(Dataset entries)
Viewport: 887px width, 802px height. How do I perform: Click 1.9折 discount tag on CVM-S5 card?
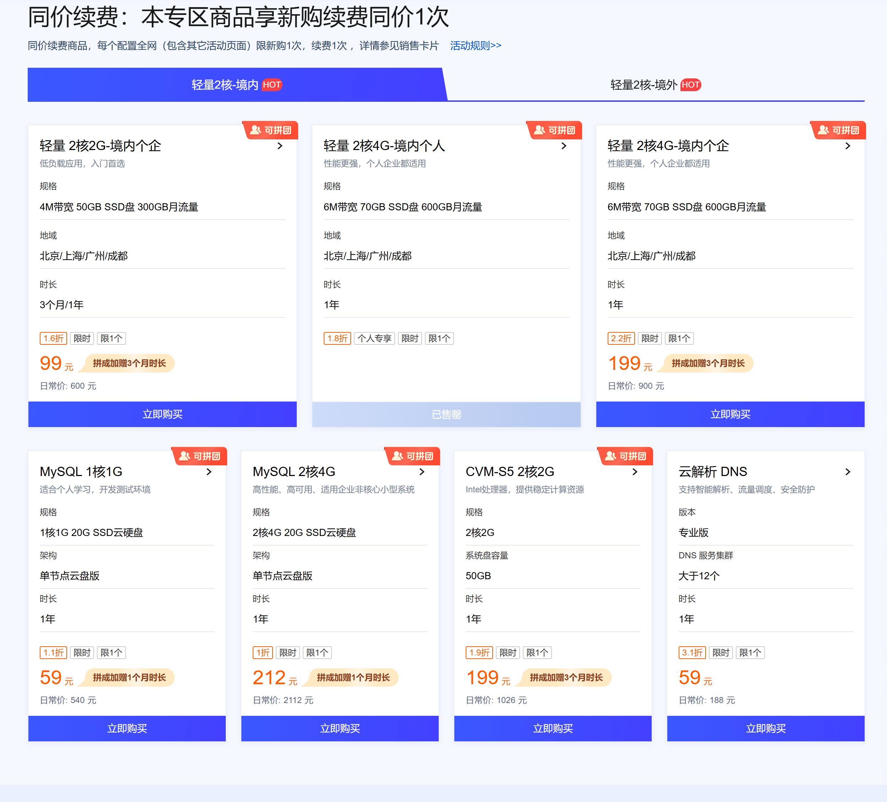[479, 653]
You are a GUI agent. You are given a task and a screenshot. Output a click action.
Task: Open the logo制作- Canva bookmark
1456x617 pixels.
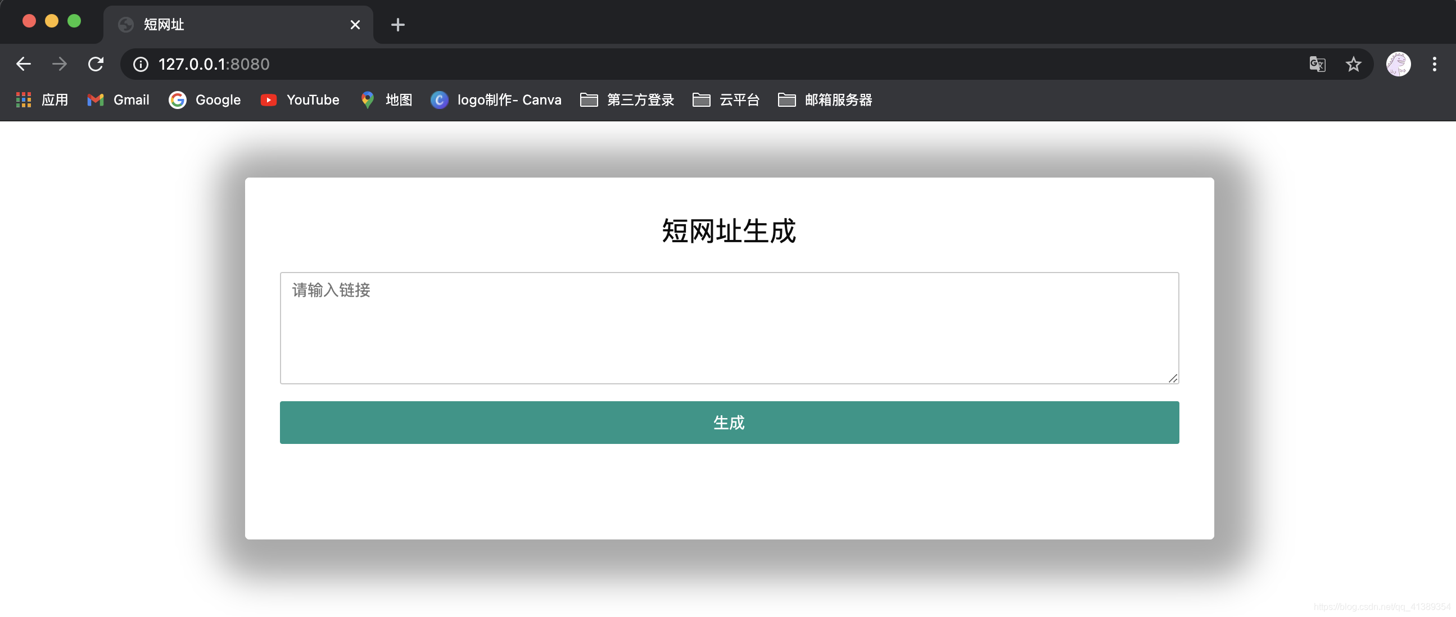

## [Exercise aim]
Please set the data above down exactly, with the pictures removed.

## [Output of the exercise]
Viewport: 887px width, 802px height. How do I perform: Click 1.9折 discount tag on CVM-S5 card?
[479, 653]
You are a GUI agent. You are given a task and a screenshot. Output a click action.
Task: Open the logo制作- Canva bookmark
1456x617 pixels.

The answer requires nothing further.